On any given day, information and paperwork seems to come at us from all directions. Mail, catalogs, invitations, school flyers, permission slips and, of course, bills. Having a way to deal with—and organize—the deluge will prevent paper from cluttering your mind and your home.
You need a command center.
The idea behind having a functional command center is that you have one place where you put everything you need, and it is located somewhere that is convenient for you to access often. For most of us, that place is in the kitchen.
And you need a paperwork processing system.
When it comes to dealing with paper, I recommend the “touch it once principle.” Take each piece of paper, look at it and decide what to with it. Your options are:
Do It: If it is something you can do in two minutes, such as respond to a party invitation, sign and return a permission slip or add an event to your calendar. Just get it done and get rid of the paperwork!
Sort It and File It: You should have at least three folders in your command center that you can sort your paperwork into: Bills to Pay, Things to Do This Week, Things for the Future. I also have a file where I keep my incoming magazines to be read later. And a separate bin of catalogs I would like to look at. (They do not stay on my kitchen counter!)
Recycle or Trash It: If you’re not going to Do It or File It, get rid of it now!
Here’s what you need to have in your command center:
Personal Calendar System
Whether this is on paper or electronic, your calendar should be located at or very near your command center. I personally prefer to use an electronic calendar so that I can access my appointments and notes wherever I may be working, and so I can sync my calendar to my husband’s. When I am at home I keep my iPad in my command center so that I can see my calendar and update it when needed. (And if you are searching for a good calendar to use check out this post on The 6 Best Family Calendars).
Master To-Do List
Whether you keep this on paper or electronically, keep your to-do list in only one place (not multiple Post-it notes!), and write everything on it. Sometimes I keep mine in Evernote, and sometimes I keep handwritten lists on a notepad. I always keep one list for things to do this week, and a second list for other items and projects to get to later.
A “Bills to Pay” File
Go through your incoming mail every day, separating the bills from their envelopes and other enclosures and putting them in a dedicated folder.
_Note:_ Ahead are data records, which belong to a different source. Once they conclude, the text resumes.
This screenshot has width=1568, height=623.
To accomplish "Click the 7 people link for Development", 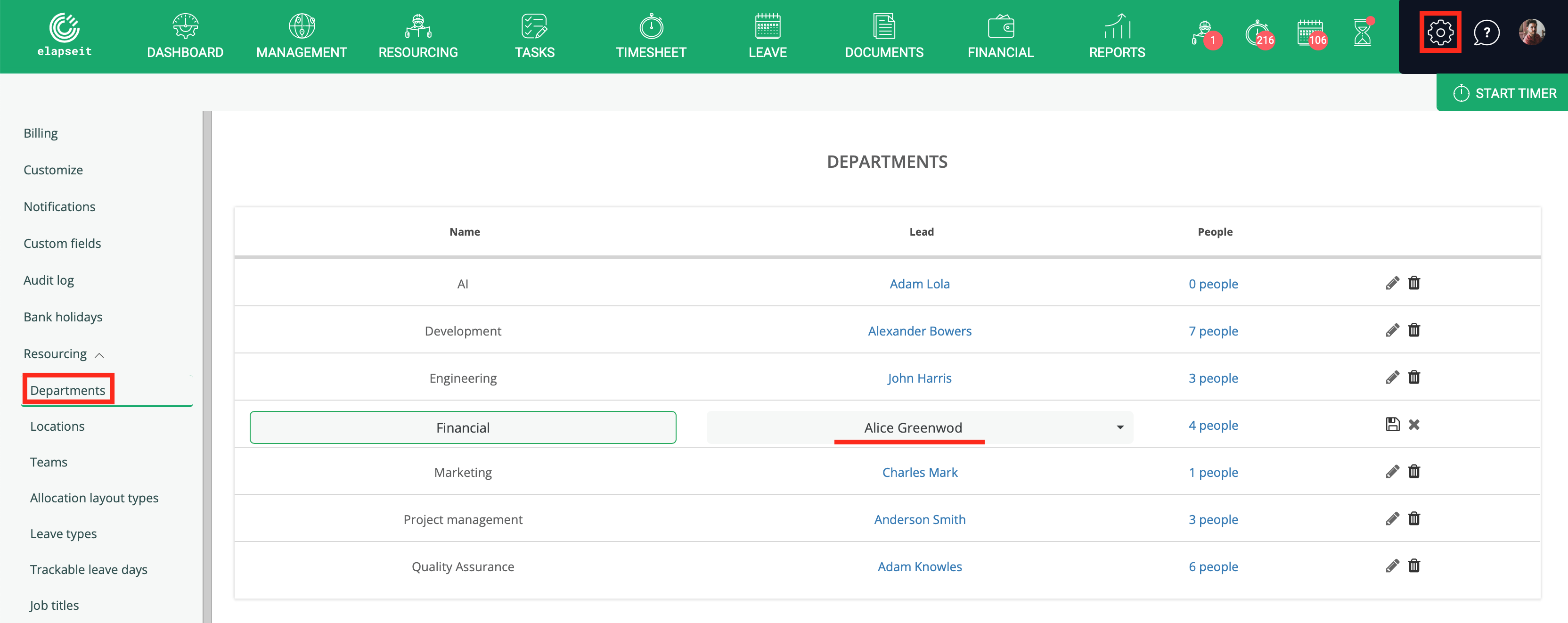I will (1214, 330).
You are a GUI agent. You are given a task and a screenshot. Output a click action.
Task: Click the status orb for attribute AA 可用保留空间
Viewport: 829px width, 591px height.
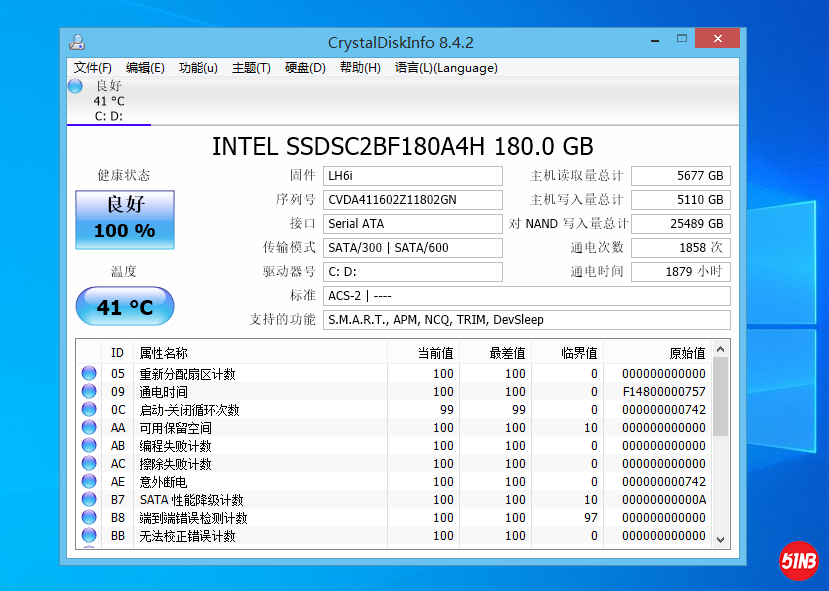[x=89, y=428]
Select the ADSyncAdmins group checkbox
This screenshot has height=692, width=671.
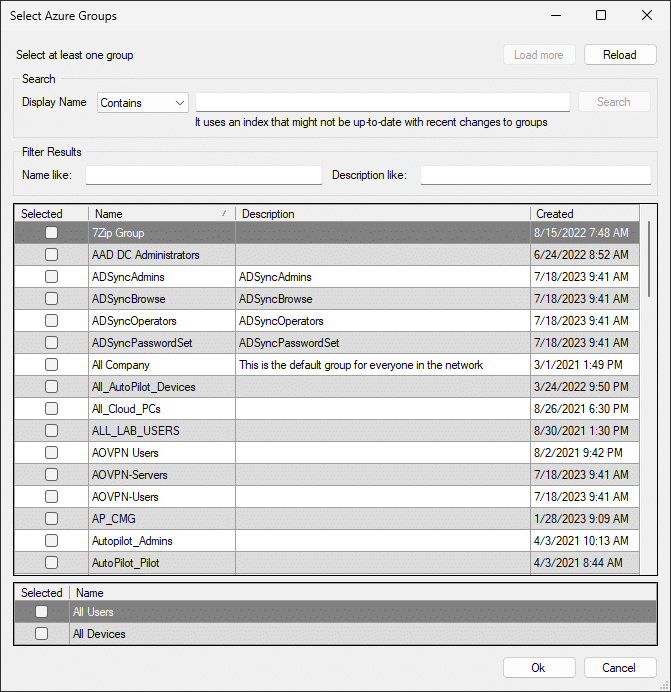(51, 277)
You need a place to put all the paperwork that comes your way and needs to be dealt with at some point in the future... the registration forms for kids activities, the flyer from the place that sells firewood that you want to order next month, the copy of the dental reimbursement form that you submitted to the insurance company, etc. Keep a “Things to Do This Week” for paperwork that needs to be addressed (fairly) immediately. This keeps all of these papers neatly gathered in one place, just waiting for you to find a weekly opportunity to review and address them. Keep another “Things for the Future” file for paperwork that is less urgent, and review that file every few weeks to stay on top of everything.
I keep my ongoing grocery list on a clipboard in the kitchen. Every time I notice that we are running low on something, I add it to the list. It makes prepping for grocery shopping so much easier! I created a form in Excel where I list the categories of items aisle by aisle based on the floor layout of my favorite grocery store. This makes shopping so much faster!
Items You Use Regularly
Have a home for school phone directories, dismissal forms, stationery, pens, pencils, and don’t forget about your cell phone charger. If everything else is located at your command center, it makes sense for your cell phone charger to be there too. You’ll be more likely to remember to plug the darn thing in every day!